Other abdominal emergency surgery and future perspectives

A rare indication for urgent RS was post-traumatic splenic bleeding reported by Giulianotti et al. [108].

Until now, no reports of RS in adhesive intestinal obstruction have been published.

A possible and useful application of RS is represented by telementoring and telesurgery [32, 109,110,111]. The original aim of RS and the recent COVID-19 pandemic gave an important incentive in these directions. The advantage of telementoring and telepresence of an expert surgeon in a virtual way is nowadays possible and may be improved thanks to the modern and future highspeed internet connection (5G networks) as well as the telesurgery in ultra-remote countries, in low-volume centers and in an emergent civil or battlefield surgical scenarios [112,113,114].

The development of new modular robotic platforms may contribute to increase RS applications in emergency settings. Nowadays, several different robotic platforms are approved for human use, such as CMR Versius (Cambridge Medical Robotics, Cambridge, UK), Distalmotion Dexter (Distalmotion, Epalinges, Switzerland) and Medtronic Hugo (Medtronic Inc., Minneapolis, USA). Most of them share the opportunity of switching from a conventional laparoscopic setting to a robot-assisted one.

Limitations

The main bias of our study was represented by hospital organisations: RS devices are available in the same building as the General Surgery Unit at San Donato Hospital (Arezzo, Italy) facilitating emergency surgical procedures. On the other hand, Da Vinci Xi is situated in a separate building specifically dedicated to RS at the General and Robotic Surgery Unit of San Giovanni Battista Hospital (Foligno, Italy).

Furthermore, these findings represented a limit when the surgeons’ team wanted to perform a laparoscopic exploration to validate a minimally invasive robotic approach in emergency scenarios.

In our experience, it should also underline that the COVID-19 era has contributed to limiting RS adoption.

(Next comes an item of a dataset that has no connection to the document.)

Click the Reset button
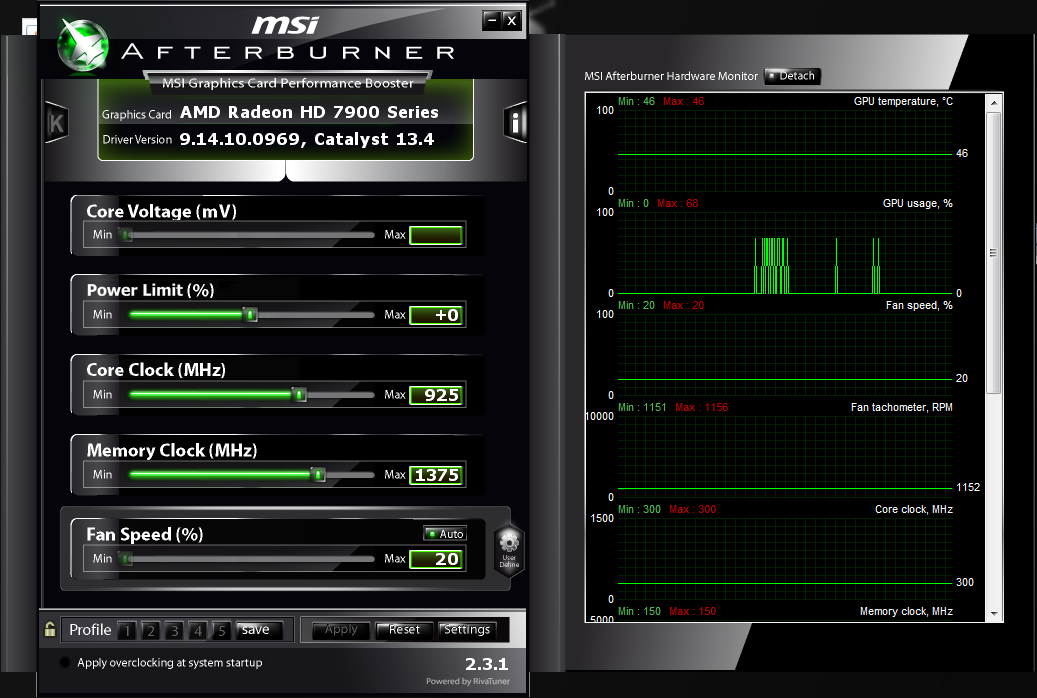1037x698 pixels. 404,630
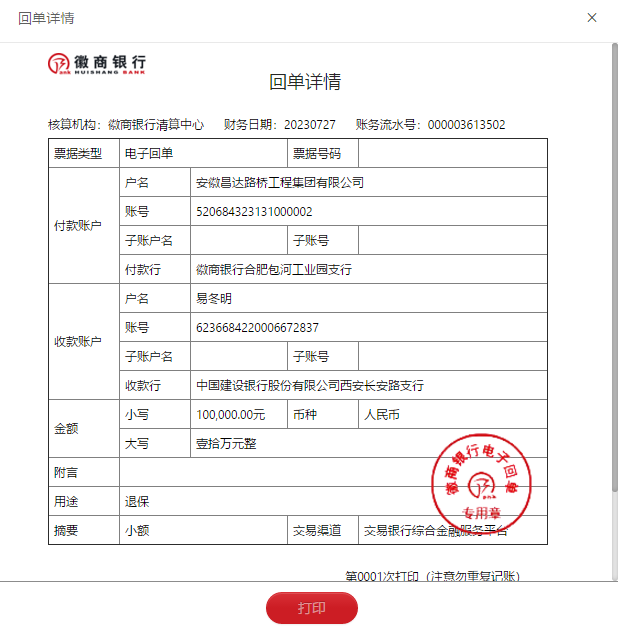Select the 财务日期 value 20230727
This screenshot has width=618, height=626.
(310, 125)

Future shreds of evidence from randomized clinical trials with long-term follow-up are required to define the potential role of RS in AES. Nevertheless, the unavailable data on the cost-effectiveness of RS in AES are linked to lower use of robotic devices if compared to laparoscopic approaches. Our experience suggested that RS costs are superimposable to laparoscopic surgery if we analyse LOS and conversion rate data. To optimize the delivery of robotic technology in AES, a well-coordinated effort among health systems, clinicians, payers, and policymakers and dedicated training program for robotic teams are imperative.

Conclusions

Our study demonstrates that RS may be an useful and reliable approach also to emergency surgical procedures, especially when performed in selected patients in very well trained robotic centers allowing a safe managing of surgical challenging procedures as main indications for this technology, reducing the conversion rate when compared to laparoscopy.

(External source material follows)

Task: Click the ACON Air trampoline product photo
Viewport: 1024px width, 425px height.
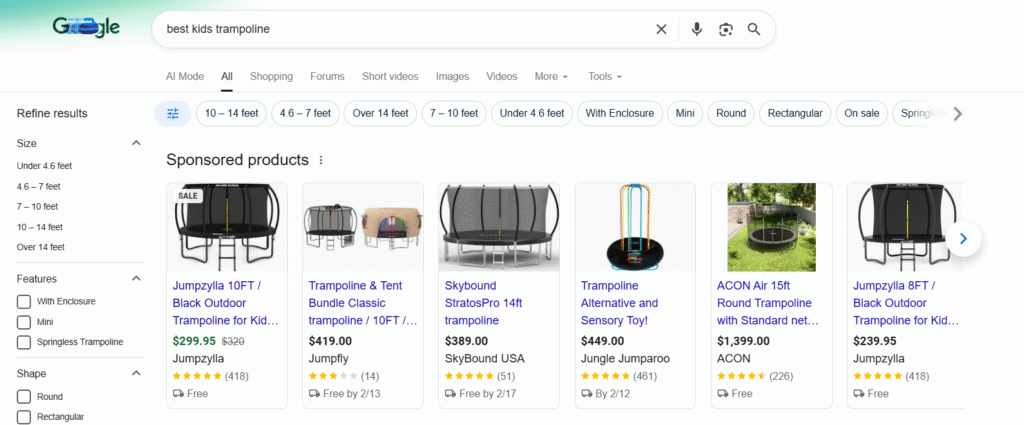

As for laparoscopy the patient selection for robotic approach need hemodinamically stable condition and require a sharing of the surgical strategy by all the team: surgeons, nurses and anaesthesiologists. All the staff need to be trained in laparoscopic and robotic elective surgery, including technology functioning. The hybrid use of robotic/laparoscopic technology may be taken into consideration (a laparoscopic exploration may be the first step) to decide the following approach. The robotic approach may be reserved to challenging steps of the operation (suture/microsuture/dissections).

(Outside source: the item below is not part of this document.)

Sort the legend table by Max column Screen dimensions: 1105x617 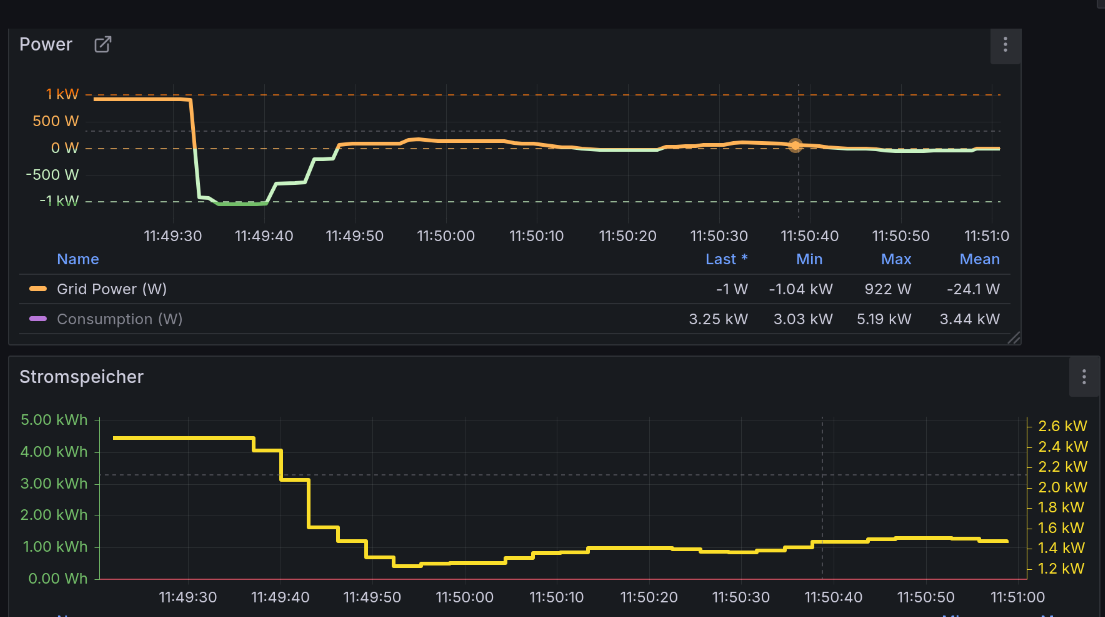[x=895, y=259]
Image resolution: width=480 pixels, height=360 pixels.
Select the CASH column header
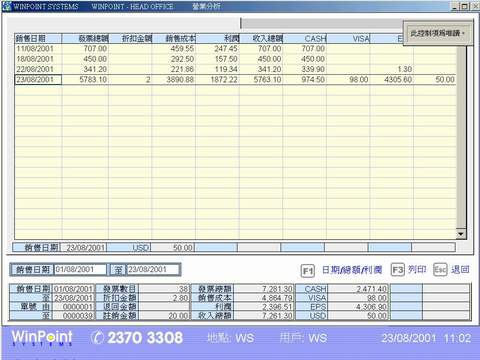click(x=305, y=39)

The availability of the device is the sine qua non condition for emergent and of course urgent use. The current organization in which the platform is shared by different teams, represent for the diffusion of its use in the emergent setting.

The cost reduction of platforms and instruments, together with new robotic devices in the health market, may represent a future perspective for emergencies use of robotic technology. So, the robotic technology may be one of the tools available in every operating theatre, to use in selected cases according to patient condition and surgical team experience.